PROBLEM TO WORK ON =
Duplicate the entries from the line containing "The height and" through the line containing "coord(37,300)", including both of those lines.

INPUT MATERIAL =
>>>
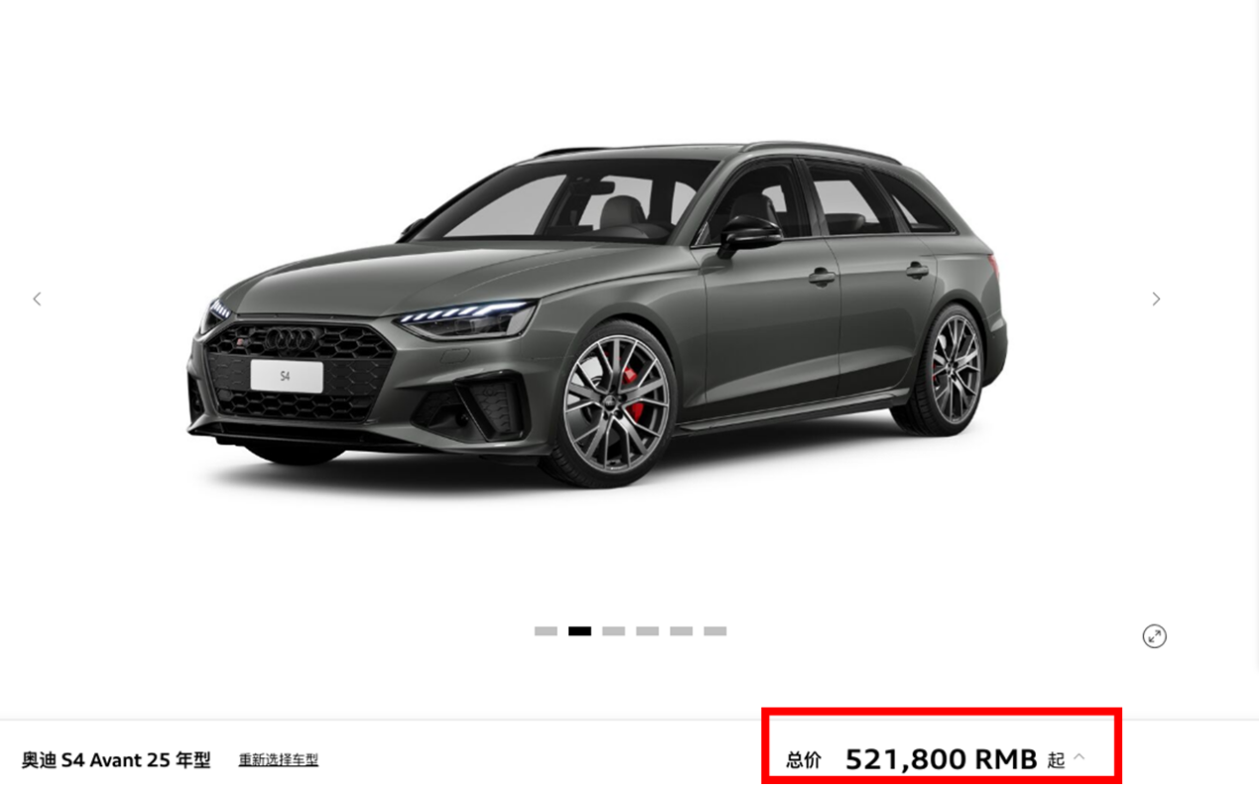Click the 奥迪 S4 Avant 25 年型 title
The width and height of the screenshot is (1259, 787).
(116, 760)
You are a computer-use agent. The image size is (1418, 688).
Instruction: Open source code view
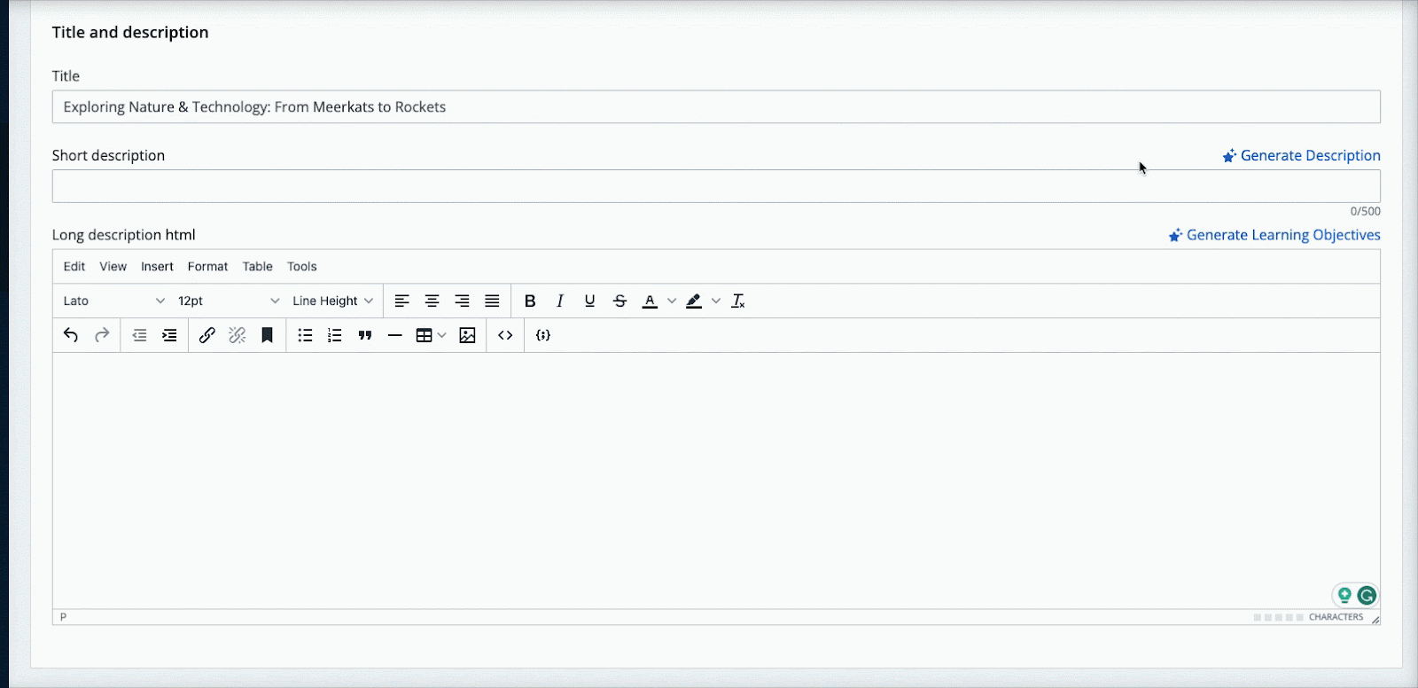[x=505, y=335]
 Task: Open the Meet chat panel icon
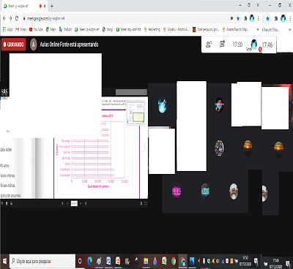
<<<
>>>
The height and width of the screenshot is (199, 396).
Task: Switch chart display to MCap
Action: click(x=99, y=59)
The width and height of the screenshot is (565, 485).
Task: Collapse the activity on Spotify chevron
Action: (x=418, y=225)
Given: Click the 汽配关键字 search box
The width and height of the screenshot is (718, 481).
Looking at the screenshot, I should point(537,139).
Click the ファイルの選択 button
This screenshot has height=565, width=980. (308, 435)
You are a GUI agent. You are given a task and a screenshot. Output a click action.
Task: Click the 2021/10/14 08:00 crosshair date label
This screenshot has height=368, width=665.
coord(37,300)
<<<
EXERCISE RESPONSE =
The height and width of the screenshot is (199, 396).
Task: Switch chart display to MCap
Action: click(x=99, y=59)
The width and height of the screenshot is (565, 485).
Task: Collapse the activity on Spotify chevron
Action: (x=418, y=225)
Given: Click the 汽配关键字 search box
The width and height of the screenshot is (718, 481).
Looking at the screenshot, I should point(537,139).
Click the ファイルの選択 button
This screenshot has height=565, width=980. (308, 435)
You are a GUI agent. You are given a task and a screenshot. Output a click action.
Task: Click the 2021/10/14 08:00 crosshair date label
This screenshot has height=368, width=665.
coord(37,300)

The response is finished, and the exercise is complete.